Значительно продвинул Иоаким и свою излюбленную идею неподсудности духовенства гражданским властям. В рассказе о соборе 1675 г. мы уже упоминали, что в 1686 г., рассылая повсюду грамоты о неподсудности духовных лиц светским, патриарх сумел исходатайствовать от правительства регентства и царскую грамоту об этом. Теперь Иоаким мог смело противостоять покушениям на несудимость духовенства даже в уголовных делах о воровстве и разбое. Когда в 1688 г. на Север для искоренения разбоя был послан карательный отряд полковника Нечаева, патриарх повелел Новгородскому митрополиту Корнилию буквально следующее:

«Если по татиным (воровским. — А. Б.) и разбойным делам, по оговору разбойников, объявятся священного и монашеского чина люди — и (ты бы) их к градскому суду, к мирским судьям, для распросу и очных ставок с языком отсылать не велел. А велел (бы) тех языков, для очных ставок, присылать в свои митрополичьи приказы… И если по очным ставкам и по розыску священного и монашеского чина люди приличатся (окажутся причастными. — А. Б.) к татиным и разбойным делам, и языки с пыток с них не сговорят, и таковых, с твоего ведома, обнажа священства и монашества, отсылать к градскому суду [447].

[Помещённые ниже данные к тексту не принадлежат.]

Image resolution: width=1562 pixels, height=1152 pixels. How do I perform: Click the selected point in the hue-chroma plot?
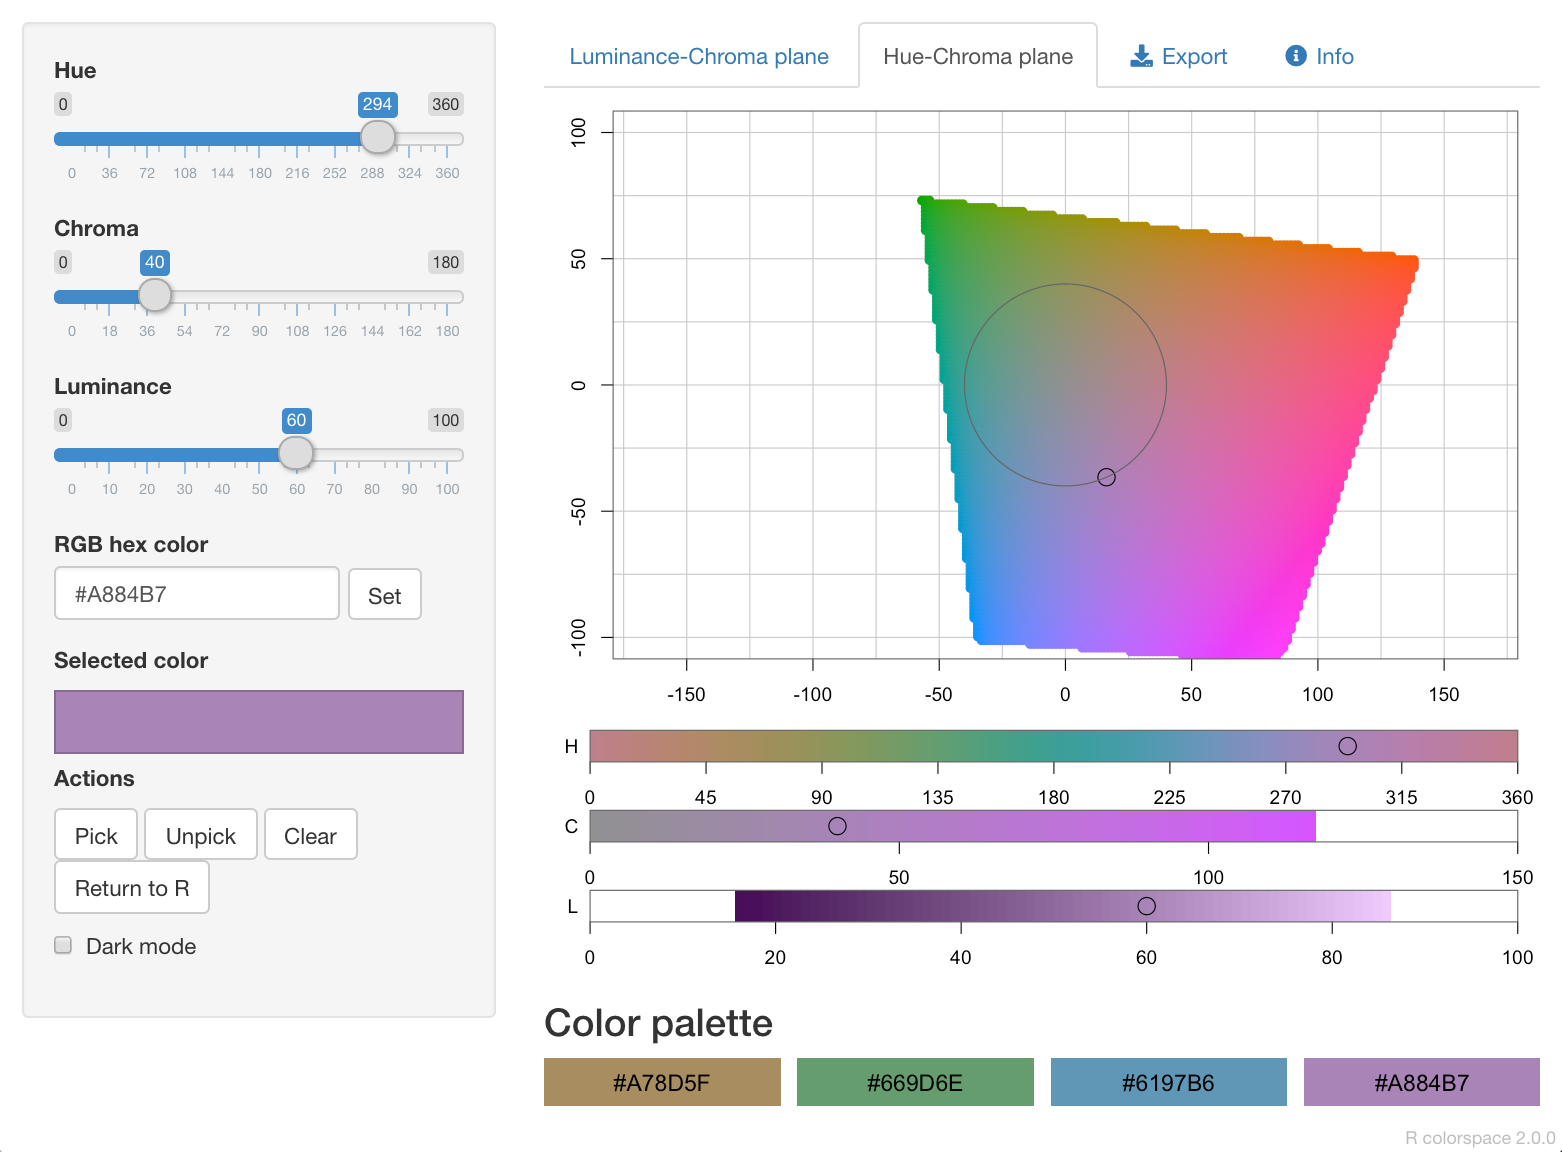pyautogui.click(x=1106, y=477)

Подобная практика внутреннего разбирательства с преданием суду исключительно лишенных сана закрепилась в России надолго. Формы ее менялись, но смысл остается неизменным: сокровенное отрицание идеи равенства граждан перед законом торжествует в подобной практике зримо и бодро.

Защищать низшее духовенство патриарху приходилось не только от помещиков, вотчинников и гражданской администрации, но и от произвола епархиальных властей. В указе 1687 г. Иоаким, взяв пример с царя Федора Алексеевича, постарался решительно покончить «на всенародную пользу» с неправедными архиерейскими поборами.

Мы писали о том, как Иоаким в 1670–х т мечтал хотя бы ограничить архиерейское грабительство. При правительстве регентства, не опасаясь вмешательства светской власти в пользу небеззащитных и часто крепко связанных с Государевым двором архиереев, патриарх смог пойти на решительный шаг в давней борьбе:

«Указал митрополитам, архиепископам и епископам в епархиях их на попов с причетниками дань налагать и с пустующих церковых земель оброк и всякие окладные и неокладные денежные доходы в их архиерейские дома собирать так же, как… собираются в его патриаршем Казенном приказе — чтобы от неравенства платежей впредь на архиерейские дома укоризны, и святейшему патриарху челобитья, и в народах смущения и ропоту не было».

Указ, аккуратно разосланный патриаршей канцелярией каждому архиерею, сопровождался «выписками в тетрадях», где точно исчислялись все законные церковные пошлины с обозначением, на что они должны расходоваться [448].